Extrait fourni:
□ □ □ □ □ □ □

Le job de Dirpub est-il une tâche aisée ?
Rien n’est facile dans la vie. Un quotidien est comme une œuvre d’art. Elle n’est jamais achevée et cela nous pousse à toujours vouloir nous améliorer. C’est extrêmement difficile de combattre l’armée invincible des coquilles et des fautes. On cherche toujours à se surpasser. Je dirai que la fonction de Dirpub est exaltante. Bosser 18 heures par jour ce n’est pas facile. La seule satisfaction qu’on a est d’ordre moral. Quand on aide à faire avancer certaines causes ou quand on voit son «bébé» entre les mains des gens, ça c’est un bonheur exquis.
Mais le spectre de la diffamation plane en permanence sur la tête d’un Dirpub ?
Exact ! Et j’en profite pour dire que le texte sur la diffamation doit être revu car le plus souvent, quand un procès est intenté contre un journaliste, souvent il est condamné. J’ai eu à gagner des procès pour diffamation, mais je n’en tire aucune gloire.
En 14 ans d’existence, L’As a eu combien de procès ?
J’en ai gagné 3 et perdu un. On a eu aussi à être agressé en 2008 par des nervis de Farba Senghor sous le régime d’Abdoulaye Wade. Dieu merci, on est en vie et l’aventure continue. Pour cette affaire, nous devions être dédommagés à hauteur de 20 millions, mais je n’ai jamais exécuté ces pauvres comparses.
Comment avez-vous vécu cet évènement ?
Cela m’a trouvé à Yamoussoukro (Côte d’Ivoire). Et heureusement, il n’y avait pas eu de blessés. Ils (les nervis) étaient plus mus par l’envie d’intimider. Ils sont tombés sur le gardien, qui était en train de prier et mon fils cadet, âgé de 5 ans. Ils l’ont aspergé de gaz. Il a crié. Ils ont saccagé la salle des archives, avant de disparaître. J’ai été informé le lendemain. J’étais en vacances à Yamoussoukro. La presse m’a donné mes plus belles années de vie et mes meilleurs souvenirs. J’ai eu de très grands patrons et j’ai une reconnaissance éternelle au groupe Sud communication, surtout à feu Ibrahima Fall, etc. Ce sont eux qui m’ont donné ma première chance dans la presse.
Vous avez eu à manager quatre quotidiens : Le Populaire, L’Actuel, L’Observateur et L’As. Lequel a été le plus facile à diriger ?
Il m’est très difficile de répondre à cette question. Dans chaque aventure, il y a eu quelque chose de positif. J’ai eu de bons patrons. Il y a eu des moments de bonheur infini comme des moments difficiles.

□ □ □ □ □ □ □

Entrées fournies:
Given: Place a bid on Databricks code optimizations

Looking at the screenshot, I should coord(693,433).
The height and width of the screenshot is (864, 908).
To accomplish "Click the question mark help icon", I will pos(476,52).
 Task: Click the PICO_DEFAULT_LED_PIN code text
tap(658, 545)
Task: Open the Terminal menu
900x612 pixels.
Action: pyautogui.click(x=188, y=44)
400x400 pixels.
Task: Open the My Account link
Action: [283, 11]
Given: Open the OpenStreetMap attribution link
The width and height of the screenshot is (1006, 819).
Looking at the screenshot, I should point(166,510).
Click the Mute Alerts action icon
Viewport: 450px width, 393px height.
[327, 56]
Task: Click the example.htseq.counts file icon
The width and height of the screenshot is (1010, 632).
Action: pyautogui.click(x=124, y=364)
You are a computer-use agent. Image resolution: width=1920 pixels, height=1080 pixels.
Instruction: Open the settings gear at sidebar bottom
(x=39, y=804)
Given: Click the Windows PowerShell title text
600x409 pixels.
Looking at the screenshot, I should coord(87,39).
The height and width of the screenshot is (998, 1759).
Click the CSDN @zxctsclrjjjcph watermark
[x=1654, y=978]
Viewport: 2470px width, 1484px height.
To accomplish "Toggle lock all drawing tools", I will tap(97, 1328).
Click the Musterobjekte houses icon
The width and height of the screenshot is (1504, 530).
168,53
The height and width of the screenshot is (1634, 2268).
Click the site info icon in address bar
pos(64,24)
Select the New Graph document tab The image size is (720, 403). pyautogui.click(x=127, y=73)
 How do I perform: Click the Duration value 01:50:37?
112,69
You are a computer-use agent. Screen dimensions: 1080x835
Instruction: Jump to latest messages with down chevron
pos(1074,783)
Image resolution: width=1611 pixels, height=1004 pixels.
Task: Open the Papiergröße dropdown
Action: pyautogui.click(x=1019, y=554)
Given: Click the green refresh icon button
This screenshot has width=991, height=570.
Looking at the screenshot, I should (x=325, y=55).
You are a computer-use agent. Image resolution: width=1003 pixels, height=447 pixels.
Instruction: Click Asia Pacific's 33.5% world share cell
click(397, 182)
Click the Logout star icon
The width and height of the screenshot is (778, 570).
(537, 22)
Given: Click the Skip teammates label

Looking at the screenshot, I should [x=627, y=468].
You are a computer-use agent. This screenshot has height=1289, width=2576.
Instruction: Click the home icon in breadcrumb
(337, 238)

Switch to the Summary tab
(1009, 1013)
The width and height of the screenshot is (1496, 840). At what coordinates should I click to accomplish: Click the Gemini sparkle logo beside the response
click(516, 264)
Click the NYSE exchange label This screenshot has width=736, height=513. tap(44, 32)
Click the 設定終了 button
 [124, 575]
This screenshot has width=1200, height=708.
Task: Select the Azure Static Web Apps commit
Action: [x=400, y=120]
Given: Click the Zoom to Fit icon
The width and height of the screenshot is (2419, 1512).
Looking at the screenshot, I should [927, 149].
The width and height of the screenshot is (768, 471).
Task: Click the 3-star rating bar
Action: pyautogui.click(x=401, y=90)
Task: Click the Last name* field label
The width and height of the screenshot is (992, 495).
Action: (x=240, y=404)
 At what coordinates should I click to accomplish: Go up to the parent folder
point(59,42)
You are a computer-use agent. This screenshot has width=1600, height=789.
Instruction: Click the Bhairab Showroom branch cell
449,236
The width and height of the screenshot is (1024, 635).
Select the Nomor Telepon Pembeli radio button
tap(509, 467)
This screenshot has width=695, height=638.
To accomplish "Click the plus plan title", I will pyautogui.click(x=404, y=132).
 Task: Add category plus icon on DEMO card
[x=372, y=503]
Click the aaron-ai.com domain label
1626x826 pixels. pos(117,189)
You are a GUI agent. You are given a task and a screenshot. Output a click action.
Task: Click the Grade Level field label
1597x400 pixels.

□ □ □ □ □ □ □

À faire: Veuillez traduire en anglais cette phrase de l'extrait fourni : « La presse m’a donné mes plus belles années de vie et mes meilleurs souvenirs. »

Résultat complet: The press gave me the finest years of my life and my best memories.